From Shore To Shore emerged partly from her "other life", teaching creative writing at the University of Bolton, where she was approached in 2010 to run a course for Chinese writers from the Chinese Centre for Contemporary Art in Manchester. "The centre asked various universities to bid, and we won, and what I realised once we started the course was that I was hearing stories I'd never heard before; stories that needed to be heard," Mary recalls.

"That's why one of the students, Mimi [MW Sun], and I started interviewing people in English, Mandarin and Cantonese in 2014. We interviewed face to face, working with Chinese community organisations, like the Leeds Chinese School, Leeds Chinese Community Association and Leeds Chinese Church, and the way it worked was that I interviewed them in depth – still using my Teeline shorthand from my journalism days – and I didn't use any material unless they were happy with the transcript, so they had control over it, as my work is based on trust because it's sensitive material.

"I would do the interviews with the British-born Chinese but Mimi was vital for the elders and for working with me on incorporating Mandarin and Cantonese in the script, though the play's totally accessible to everyone because anything you won't understand through language, you will understand through drama."

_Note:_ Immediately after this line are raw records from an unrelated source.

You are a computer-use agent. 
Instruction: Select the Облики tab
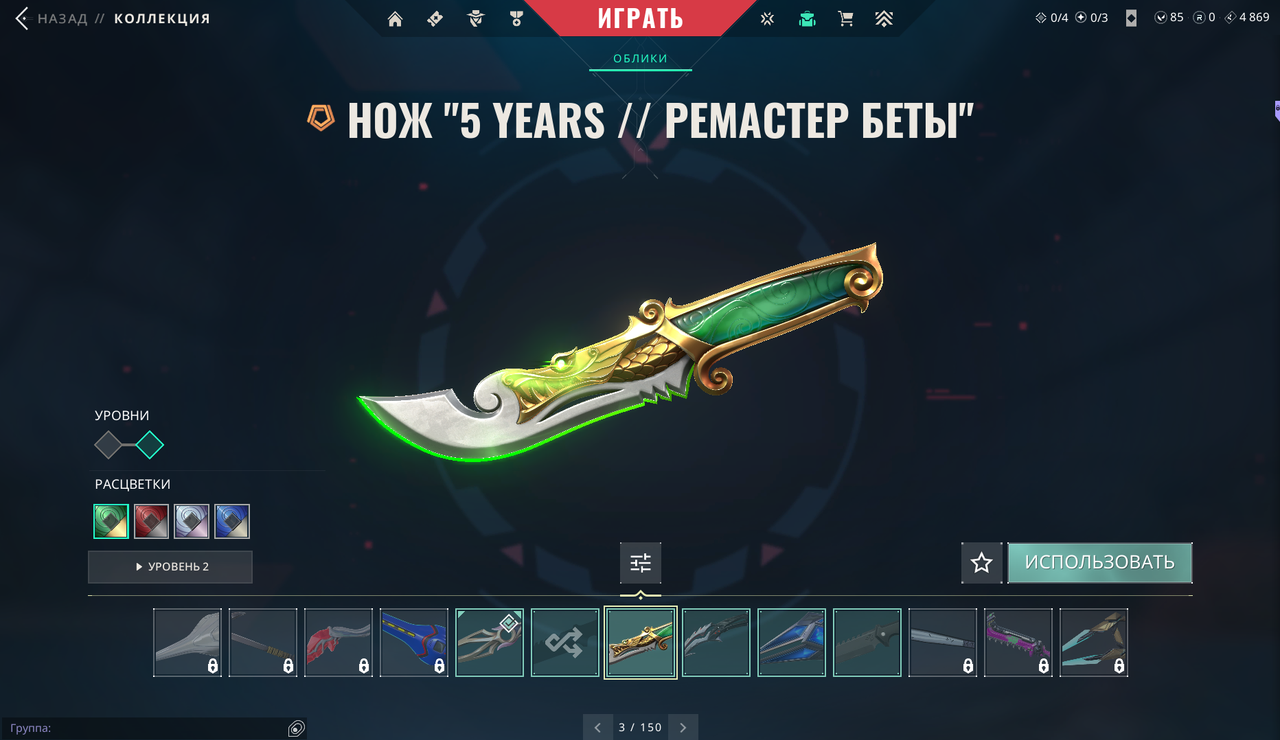tap(640, 58)
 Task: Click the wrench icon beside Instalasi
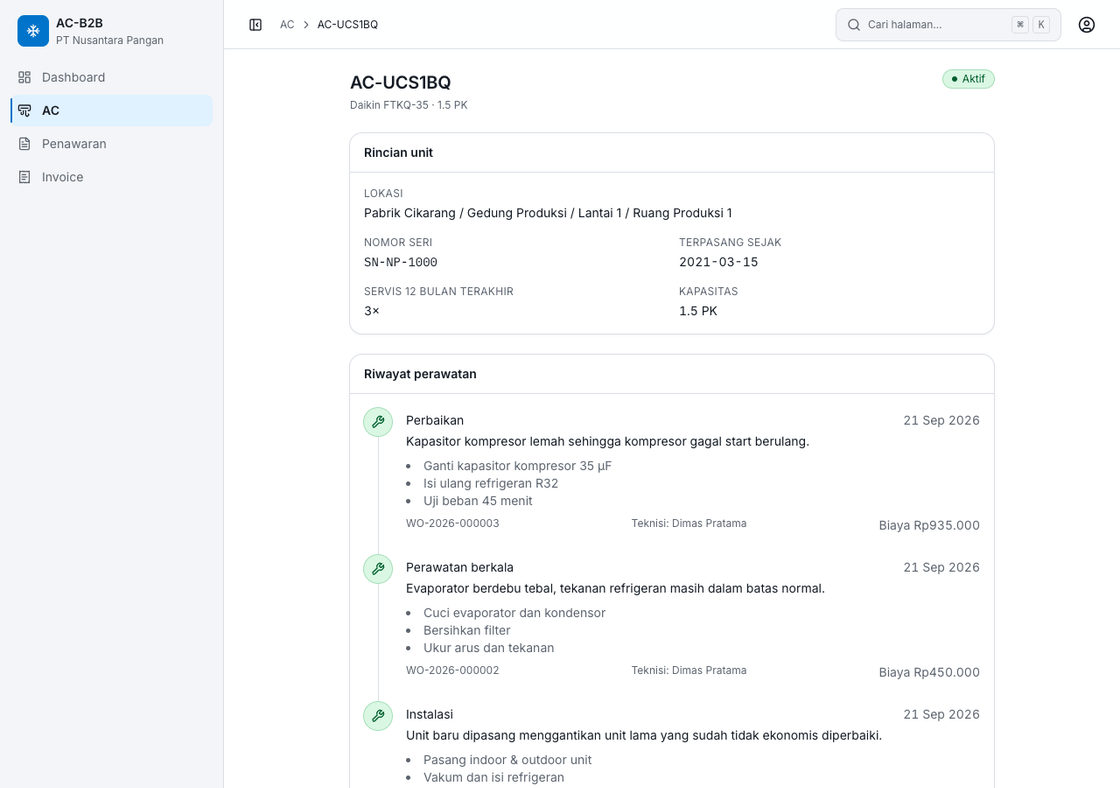(x=378, y=716)
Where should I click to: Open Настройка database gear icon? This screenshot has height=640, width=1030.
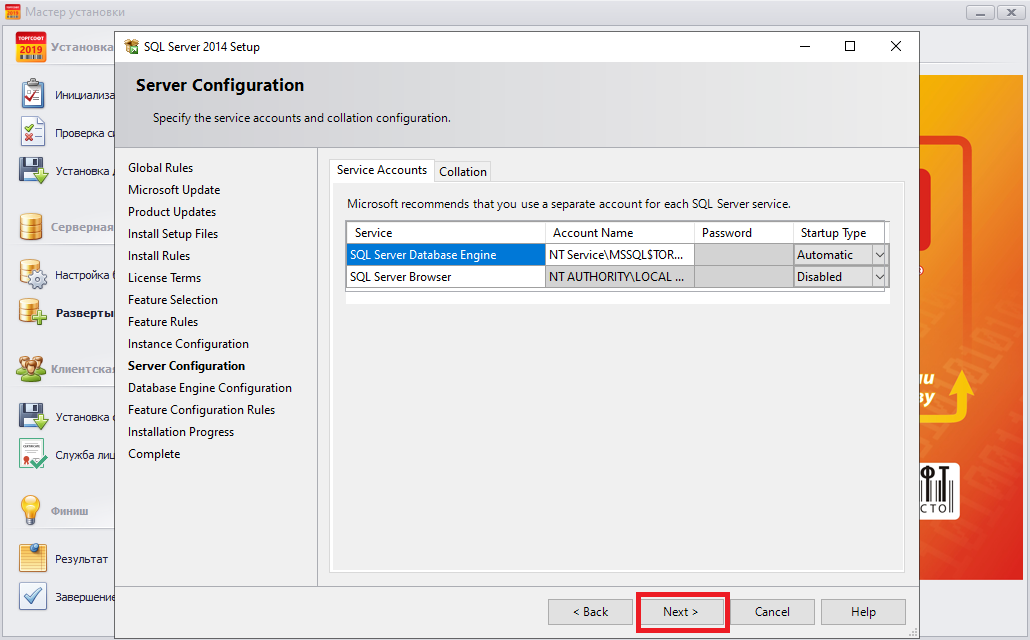[x=33, y=274]
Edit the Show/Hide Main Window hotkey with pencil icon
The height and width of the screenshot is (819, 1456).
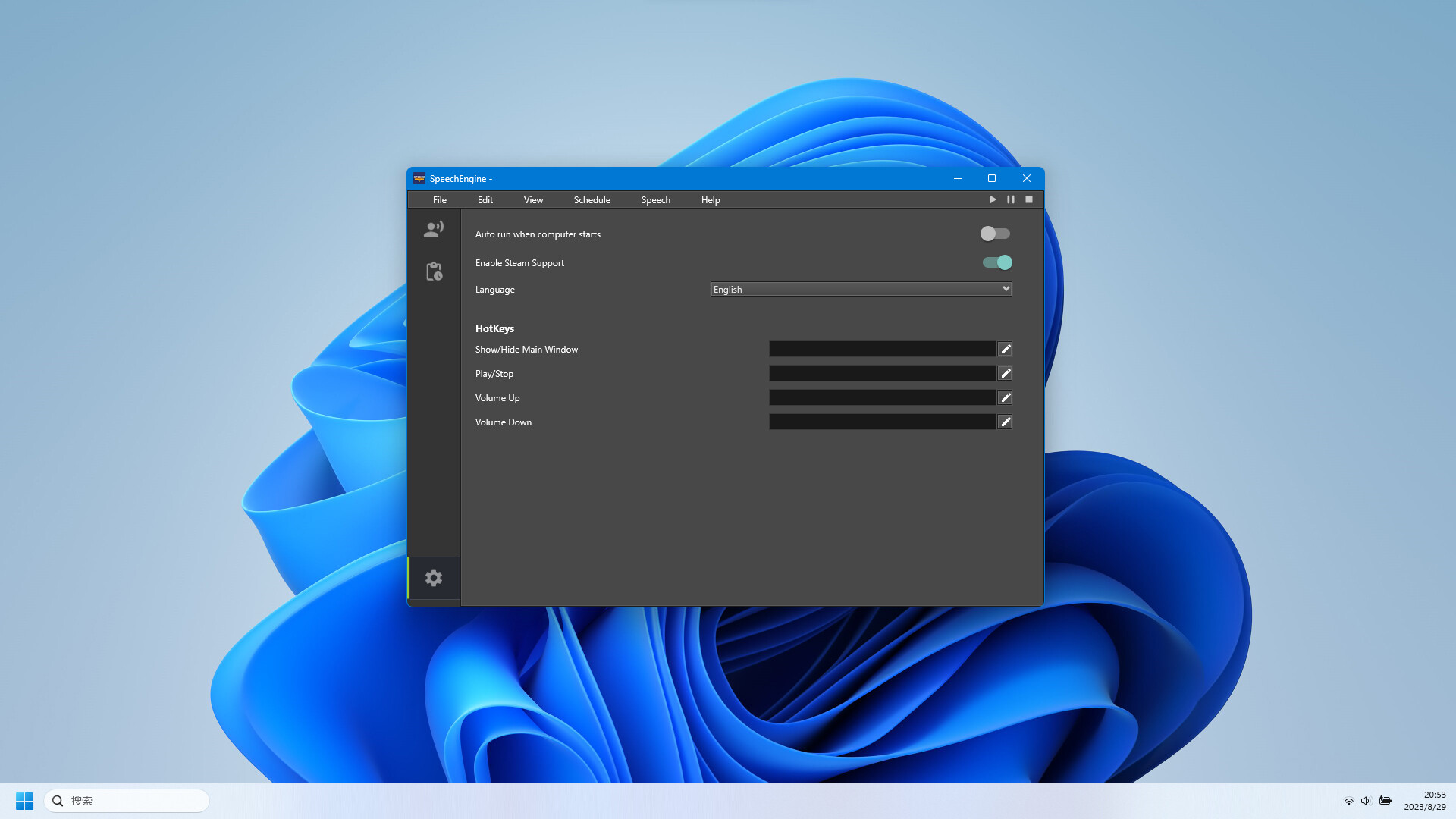point(1005,349)
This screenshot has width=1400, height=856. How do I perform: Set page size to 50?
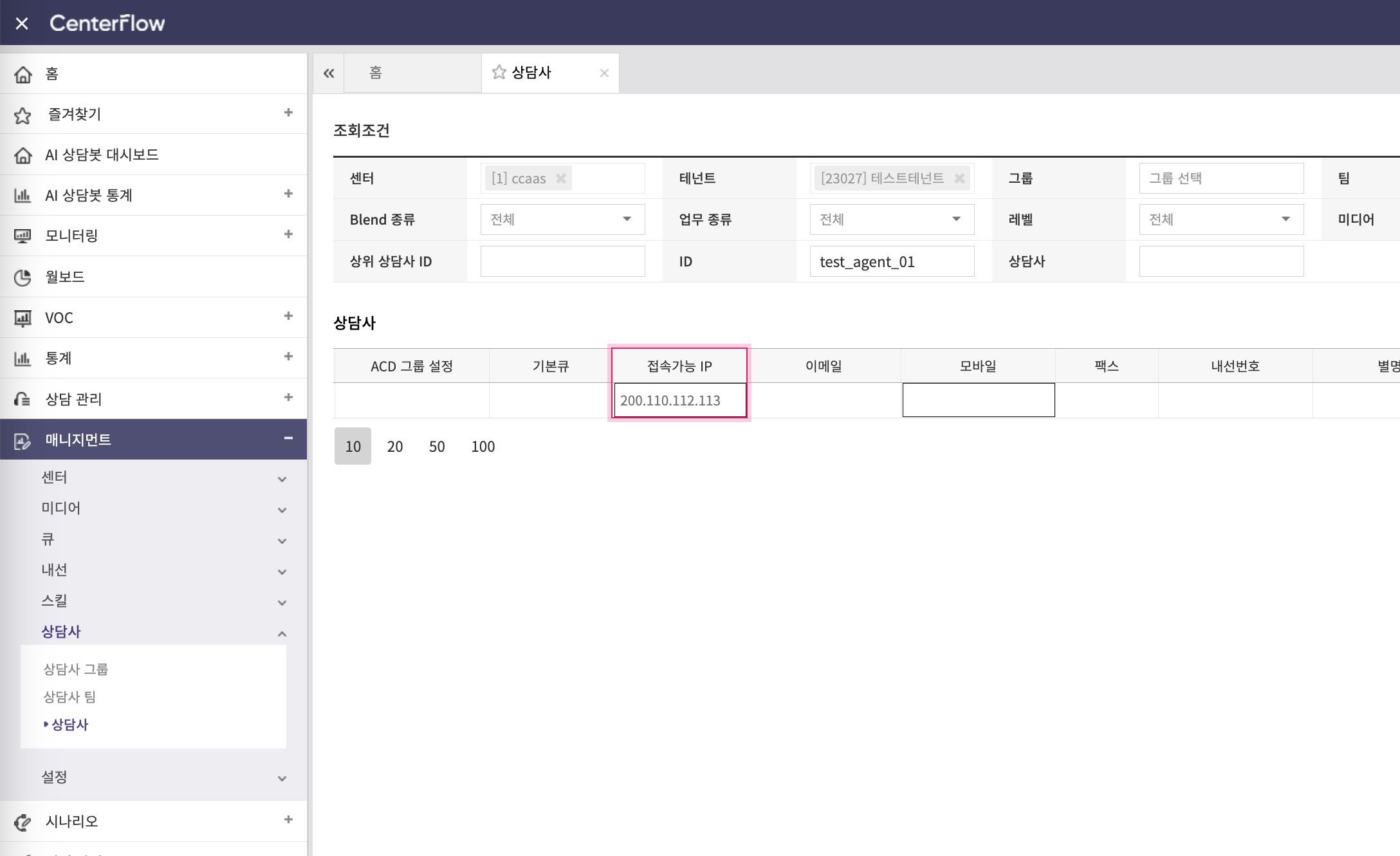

A draft version of Mary's play was presented at the Oriental City in 2015, also testing the idea of serving Chinese food as part of the evening. "That went so well that we then applied for more significant funding for this year's tour, and we've since done subsequent re-drafts," she says. "A play is never finished and even now I would tweak it: people say a play is never written, it's re-written, just like a poem is never finished, it's abandoned!"

The play spans stories from the war refugee generation, who fled from China to Hong Kong, then Britain; the generation who came to work in the Chinese restaurants and takeaways and the new generation of students coming here for myriad educational possibilities. "They're now the fastest-growing ethnic community in Britain but it's the one we hear least about..."

...until now, until From Shore To Shore.

On The Wire presents From Shore To Shore/Piao Yang Guo Hai at the Spurriergate Centre, York, on June 9 and 10, 8pm. Box office: 01904 623568 or at The Spurriergate Centre will be transformed into a Chinese restaurant with family-style food from Sunrise restaurant, Gillygate, for a two-course meal for each ticket holder.